2. The hot water storage boiler according to claim 1, wherein the spray pipe comprises:
a plurality of C-shaped concentric supply pipes having different radii;
a connector pipe connecting ends of a pair of adjacent supply pipes among the plurality
of supply pipes, except for one end of an outermost supply pipe and one end an innermost
supply pipe among the plurality of supply pipes; and
an inlet pipe connected to one end of the outermost supply pipe or the innermost supply
pipe among the plurality of supply pipes, and
the plurality of spray holes is provided in top portions of the supply pipes and the
connector pipe along longitudinal directions thereof,
wherein water entering through the inlet pipe is supplied to the plurality of supply
pipes and the connector pipe and then is sprayed through the plurality of spray holes
toward the bottom surface of the combustion chamber.
3. The hot water storage boiler according to claim 2, wherein the innermost supply pipe
among the plurality of supply pipes is arranged to face a center of the bottom surface
of the combustion chamber, and the outermost supply pipe among the plurality of supply
pipes is arranged to face an outer periphery of bottom surface of the combustion chamber.

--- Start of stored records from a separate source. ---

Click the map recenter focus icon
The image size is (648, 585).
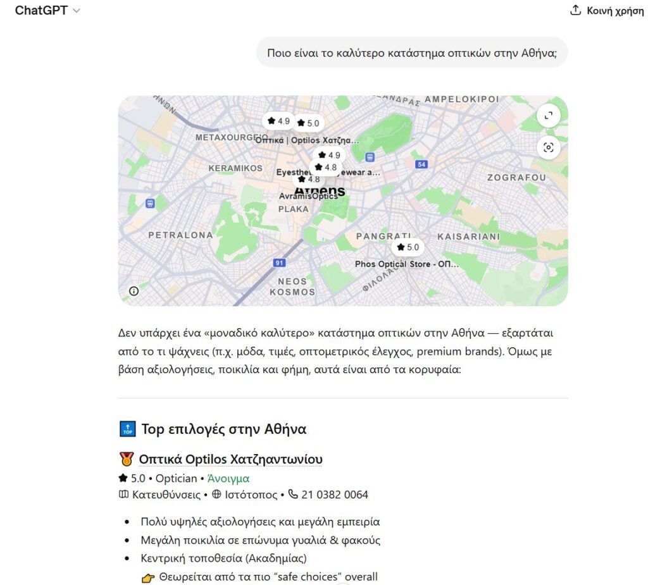click(x=548, y=147)
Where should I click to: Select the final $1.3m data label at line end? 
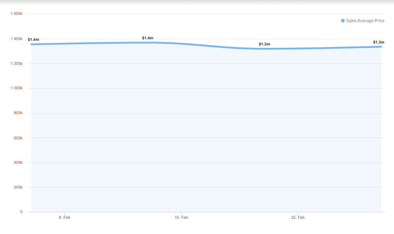(x=379, y=42)
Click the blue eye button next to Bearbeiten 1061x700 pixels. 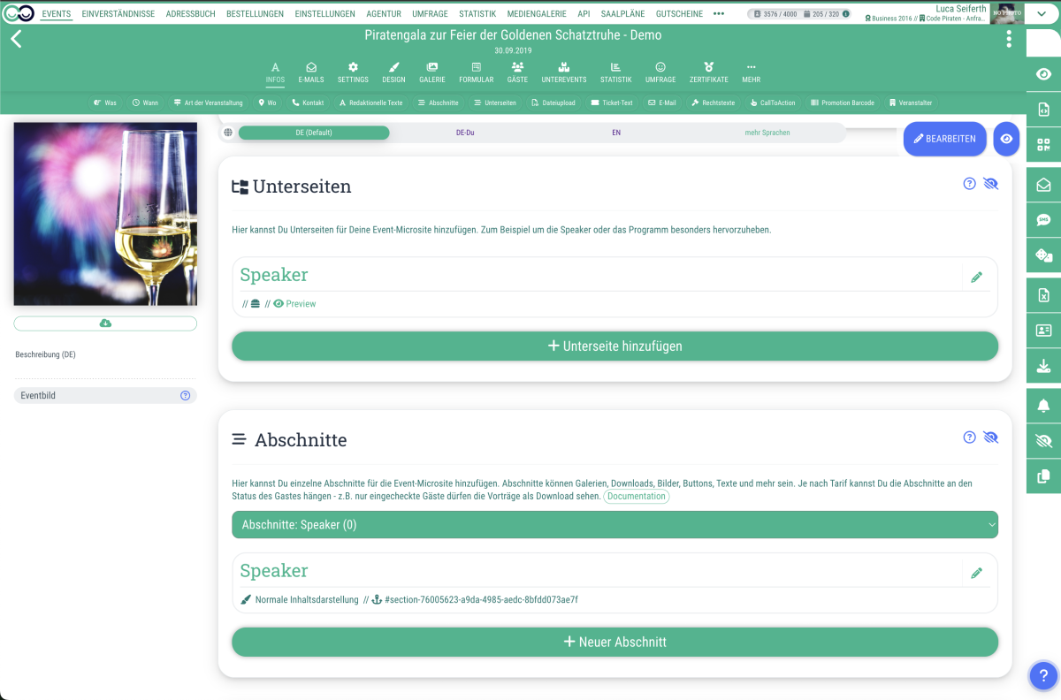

4. The hot water storage boiler according to any one or more of claims 1 to 3, wherein
the spray pipe comprises:
a supply pipe having a plurality of spray holes provided in a top portion thereof
along a longitudinal direction; and
an inlet pipe connected to one end or the other end of the supply pipe,
wherein water supplied through the inlet pipe from an external source passes through
the supply pipe and then is sprayed through the spray holes toward the bottom surface
of the combustion chamber.
5. The hot water storage boiler according to any one or more of claims 1 to 4, further
comprising a control unit controlling a flow rate of water supplied to the spray pipe.

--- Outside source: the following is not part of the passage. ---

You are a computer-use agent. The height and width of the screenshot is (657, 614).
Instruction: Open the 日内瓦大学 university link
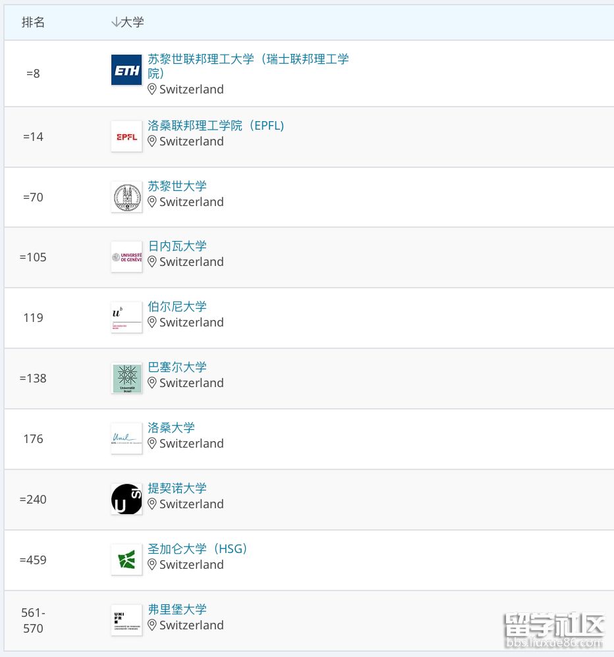pyautogui.click(x=177, y=246)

6. The hot water storage boiler according to any one or more of claims 1 to 5, further
comprising a plate-shaped baffle blocking an upper portion and a lower portion of
the space from each other, with a guide hole being provided in the baffle,
wherein the space has an upper space portion and a lower space portion divided by
the baffle,
wherein water enters the lower space portion through the guide hole before being discharged
outwards.
7. The hot water storage boiler according to claim 6, wherein the plurality of tubes
is radially arranged in the space, the guide hole is located in a central portion
of the baffle, and a plurality of tube passage holes are provided in the baffle such
that the plurality of tubes pass therethrough, the plurality of tube passage holes
being radially arranged around the guide hole.

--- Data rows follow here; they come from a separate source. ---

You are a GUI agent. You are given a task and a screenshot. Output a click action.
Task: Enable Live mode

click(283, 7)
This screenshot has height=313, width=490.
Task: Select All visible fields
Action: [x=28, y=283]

8. The hot water storage boiler according to claim 6 and/or 7, wherein the spray pipe
is located above the baffle.
9. The hot water storage boiler according to any one or more of claims 1 to 8, wherein
an outer circumference of the combustion chamber is smaller than an inner circumference
of the body, such that a guide space portion is provided between the outer circumference
of the combustion chamber and the inner circumference of the body, and a spiral guide
is provided on the outer circumference of the combustion chamber or the inner circumference
of the body, and
the guide space portion is configured to circulate on the outer circumference of the
combustion chamber along the spiral guide,
wherein, when water entering the space is converted into hot water by heat exchange
with the plurality of tubes, the hot water is guided into the guide space portion
before being discharged from the body.